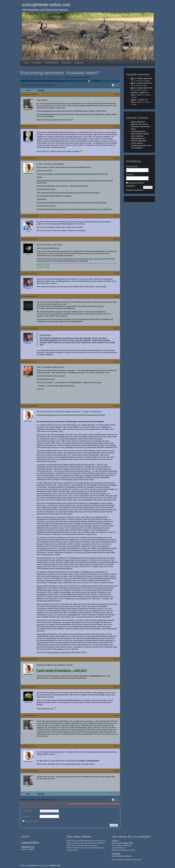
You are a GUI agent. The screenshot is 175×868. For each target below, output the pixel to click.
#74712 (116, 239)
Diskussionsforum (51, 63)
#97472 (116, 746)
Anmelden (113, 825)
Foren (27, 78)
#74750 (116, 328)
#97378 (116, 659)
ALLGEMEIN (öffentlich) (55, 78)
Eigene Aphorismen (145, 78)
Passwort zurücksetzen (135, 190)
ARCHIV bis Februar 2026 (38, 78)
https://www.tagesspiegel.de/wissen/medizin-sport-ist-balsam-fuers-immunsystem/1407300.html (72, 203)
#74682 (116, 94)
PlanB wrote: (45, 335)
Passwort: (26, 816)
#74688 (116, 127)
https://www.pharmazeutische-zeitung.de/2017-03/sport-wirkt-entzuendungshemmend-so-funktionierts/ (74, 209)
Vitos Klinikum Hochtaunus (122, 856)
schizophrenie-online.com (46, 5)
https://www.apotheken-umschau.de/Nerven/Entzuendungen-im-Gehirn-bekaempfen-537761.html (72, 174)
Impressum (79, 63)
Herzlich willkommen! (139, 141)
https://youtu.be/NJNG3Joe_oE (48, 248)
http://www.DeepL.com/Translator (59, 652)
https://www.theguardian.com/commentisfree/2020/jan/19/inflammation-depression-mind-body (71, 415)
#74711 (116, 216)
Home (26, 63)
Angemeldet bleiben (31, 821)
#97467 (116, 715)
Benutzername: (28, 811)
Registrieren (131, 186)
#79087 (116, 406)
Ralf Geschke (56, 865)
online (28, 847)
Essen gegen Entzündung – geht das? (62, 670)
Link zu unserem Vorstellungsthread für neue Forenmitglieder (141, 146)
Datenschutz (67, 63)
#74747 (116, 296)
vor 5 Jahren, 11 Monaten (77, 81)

* Exercise aim: Reproduce the data above word for word, line by line, and leave out the picture.

* Expected output:
You are a GUI agent. The screenshot is 175×868. For each target below, output the pixel to click.
#74712 (116, 239)
Diskussionsforum (51, 63)
#97472 (116, 746)
Anmelden (113, 825)
Foren (27, 78)
#74750 (116, 328)
#97378 (116, 659)
ALLGEMEIN (öffentlich) (55, 78)
Eigene Aphorismen (145, 78)
Passwort zurücksetzen (135, 190)
ARCHIV bis Februar 2026 (38, 78)
https://www.tagesspiegel.de/wissen/medizin-sport-ist-balsam-fuers-immunsystem/1407300.html (72, 203)
#74682 (116, 94)
PlanB wrote: (45, 335)
Passwort: (26, 816)
#74688 (116, 127)
https://www.pharmazeutische-zeitung.de/2017-03/sport-wirkt-entzuendungshemmend-so-funktionierts/ (74, 209)
Vitos Klinikum Hochtaunus (122, 856)
schizophrenie-online.com (46, 5)
https://www.apotheken-umschau.de/Nerven/Entzuendungen-im-Gehirn-bekaempfen-537761.html (72, 174)
Impressum (79, 63)
Herzlich willkommen! (139, 141)
https://youtu.be/NJNG3Joe_oE (48, 248)
http://www.DeepL.com/Translator (59, 652)
https://www.theguardian.com/commentisfree/2020/jan/19/inflammation-depression-mind-body (71, 415)
#74711 (116, 216)
Home (26, 63)
Angemeldet bleiben (31, 821)
#97467 (116, 715)
Benutzername: (28, 811)
Registrieren (131, 186)
#79087 (116, 406)
Ralf Geschke (56, 865)
online (28, 847)
Essen gegen Entzündung – geht das? (62, 670)
Link zu unserem Vorstellungsthread für neue Forenmitglieder (141, 146)
Datenschutz (67, 63)
#74747 (116, 296)
vor 5 Jahren, 11 Monaten (77, 81)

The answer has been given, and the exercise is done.